Doctor of Philosophy

Program

History

Supervisor

Dr. Frank Schumacher

Abstract

This dissertation examines the colonial experience in the Islamic Philippines between 1899 and 1942. Occupying Mindanao and the Sulu Archipelago in 1899, U.S. Army officials assumed sovereignty over a series of Muslim populations collectively referred to as ‘Moros.’ Beholden to pre-existing notions of Moro ungovernability, for two decades military and civilian administrators ruled the Southern Philippines separately from the Christian regions of the North. In the 1920s, Islamic areas of Mindanao and Sulu were ‘normalized’ and haphazardly assimilated into the emergent Philippine nation-state. Never fully integrated, the Muslim South persisted as an exotic frontier zone in the American and Filipino colonial imaginaries.

The following chapters argue that Americans acting in both official and non-official capacities undertook a project of cultural reconfiguration among the Moros. Essentializing Moro ‘characteristics,’ American colonial actors implemented a variety of programs aimed at transforming Muslim social, legal, commercial, medical, and educational practices. These complex and imperfect processes often met with resistance from Moro populations, and American authorities used violence as a means of ‘correcting’ recalcitrant behaviours. A second seam of argumentation asserts the centrality of inter-imperial dialogue and transfer to the colonial experience in the Southern Philippines. Americans borrowed and modified European imperial antecedents in myriad ways, from carceral technologies to the creation of racially demarcated leisure spaces. As a region, the Muslim South was shaped during the period under study by transcolonial flows of personnel, ideas, and commercial products. This involved transfers not only between Americans and Europeans, but also between Moros and the Islamic world.

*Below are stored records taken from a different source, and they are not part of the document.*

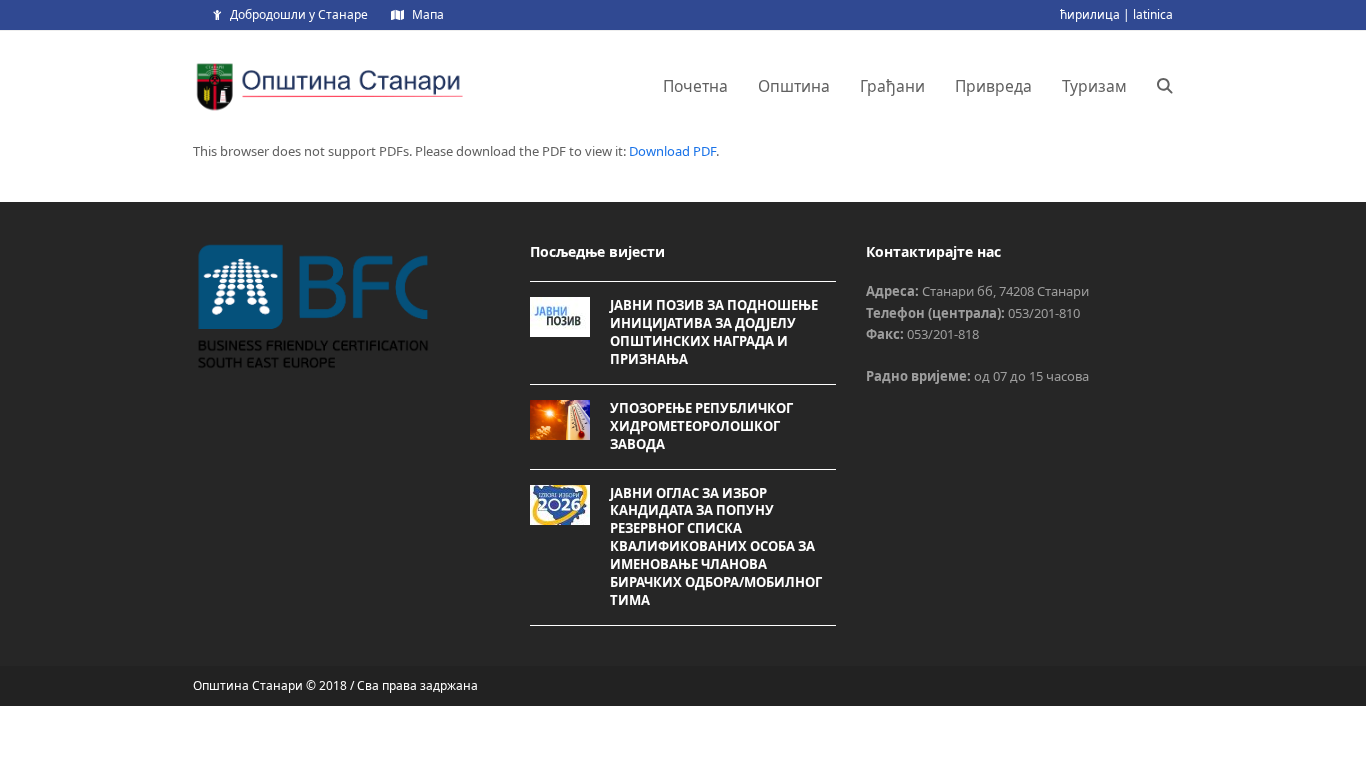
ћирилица (1090, 14)
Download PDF (672, 151)
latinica (1153, 14)
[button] (1165, 86)
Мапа (428, 14)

Emphasizing understudied and unstoried histories, this project contributes to a growing body of work that situates American colonial encounters in a global context. Overlooked in much of the literature on American colonialism in the Philippines, the Muslim South was an important site for the development of American civilizational imperatives. These imperatives, and the colonial project writ large, were shaped and reshaped by pervasive supraregional connectivities and inter-imperial exchanges. Far from being mere colonial backwaters, Mindanao and Sulu are critical to understanding the character of American empire in the early twentieth century.